I doubt that blaming the consumer is helpful. Stuff like fat shaming usually backfires. And leads to us-vs-them polarization.

Plus, are consumers really to blame when choices are constrained by others?

Plus, it absolves the actual villains. No different than the industry funded rhetoric around plastic recycling and carbon footprint. As though Big Ag is only responding to consumer demand, and is other wise powerless to effect change.

We need to find more effective strategies for constructive policymaking. Blame and shame isn't working.

Our current food pyramid is the result of industrial policy choices. Perhaps we can make other choices. Perhaps by demanding a seat at the table.

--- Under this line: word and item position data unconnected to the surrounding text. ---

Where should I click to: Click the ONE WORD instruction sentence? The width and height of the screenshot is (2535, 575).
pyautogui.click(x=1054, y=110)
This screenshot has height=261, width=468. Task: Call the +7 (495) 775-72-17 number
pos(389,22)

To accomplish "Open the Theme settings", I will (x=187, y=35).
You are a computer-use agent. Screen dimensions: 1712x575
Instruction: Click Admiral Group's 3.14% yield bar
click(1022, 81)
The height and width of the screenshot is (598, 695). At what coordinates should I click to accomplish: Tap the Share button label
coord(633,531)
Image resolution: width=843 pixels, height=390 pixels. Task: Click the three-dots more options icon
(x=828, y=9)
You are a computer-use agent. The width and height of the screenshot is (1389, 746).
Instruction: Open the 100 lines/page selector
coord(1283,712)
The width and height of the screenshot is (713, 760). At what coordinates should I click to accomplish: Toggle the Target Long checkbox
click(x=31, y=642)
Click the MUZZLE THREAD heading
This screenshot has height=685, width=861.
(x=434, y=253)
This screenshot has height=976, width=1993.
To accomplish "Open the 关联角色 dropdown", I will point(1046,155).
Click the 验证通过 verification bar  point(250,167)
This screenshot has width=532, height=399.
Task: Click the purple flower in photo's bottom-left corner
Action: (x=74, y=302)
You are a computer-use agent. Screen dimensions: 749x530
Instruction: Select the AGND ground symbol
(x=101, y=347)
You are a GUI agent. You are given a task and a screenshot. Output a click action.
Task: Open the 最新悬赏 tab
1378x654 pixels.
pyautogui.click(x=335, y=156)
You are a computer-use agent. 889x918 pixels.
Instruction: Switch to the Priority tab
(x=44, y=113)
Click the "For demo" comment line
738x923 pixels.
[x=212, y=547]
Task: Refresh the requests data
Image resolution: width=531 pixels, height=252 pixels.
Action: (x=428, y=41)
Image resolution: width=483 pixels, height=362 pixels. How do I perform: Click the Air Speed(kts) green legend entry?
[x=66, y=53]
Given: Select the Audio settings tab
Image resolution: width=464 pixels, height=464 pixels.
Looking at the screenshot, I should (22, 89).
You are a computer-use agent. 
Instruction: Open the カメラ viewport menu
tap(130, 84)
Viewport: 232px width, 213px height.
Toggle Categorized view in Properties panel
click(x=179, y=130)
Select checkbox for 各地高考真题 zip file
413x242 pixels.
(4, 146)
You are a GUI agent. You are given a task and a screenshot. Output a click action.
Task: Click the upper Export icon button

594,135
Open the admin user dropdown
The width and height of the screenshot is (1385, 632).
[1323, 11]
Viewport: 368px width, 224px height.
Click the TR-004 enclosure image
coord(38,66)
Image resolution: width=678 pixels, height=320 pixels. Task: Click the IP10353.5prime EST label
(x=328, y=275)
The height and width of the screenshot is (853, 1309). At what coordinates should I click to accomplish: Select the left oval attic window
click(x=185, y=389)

> I doubt that blaming the consumer is helpful. Stuff like fat shaming usually backfires. And leads to us-vs-them polarization.

I'm not blaming the customer. I'm simply pointing out that we can do a lot for the meaningful change by "voting with our wallet".

[https://www.grocerygazette.co.uk/2022/01/25/43-of-brits-plan... - 43% of Brits plan to reduce meat consumption in 2022] [https://www.bbc.co.uk/news/science-environment-58831636 - UK public now eating significantly less meat] [https://www.plantproteins.co/vegan-plant-based-diet-statisti... - As many as 6% of U.S. consumers say they are vegan — a 6x (500%) increase compared to just 1% in 2014.1]

> Plus, it absolves the actual villains. No different than the industry funded rhetoric around plastic recycling and carbon footprint. As though Big Ag is only responding to consumer demand, and is other wise powerless to effect change. > As though Big Ag is only responding to consumer demand, and is other wise powerless to effect change.

Plastic recycling is a ruse brought up by plastic manufacturers. It delayed meaningful action for decades.

The current situation with meat/dairy production is caused by BigAg lobying for subsidies, cementing its position with laws & institutions. They won't change on their own. They would like to seem like they do, but it's just a play we've already seen with cigatette manufactures, banks and oil/plastic producers. They are in it for the money. We need to remove that money.

I agree that we need to change the rules, but I've lost trust in our govermental systems long time ago.

> Our current food pyramid is the result of industrial policy choices. Perhaps we can make other choices. Perhaps by demanding a seat at the table.

Be the change you want to see in the world. If enough of us can change, the world will change.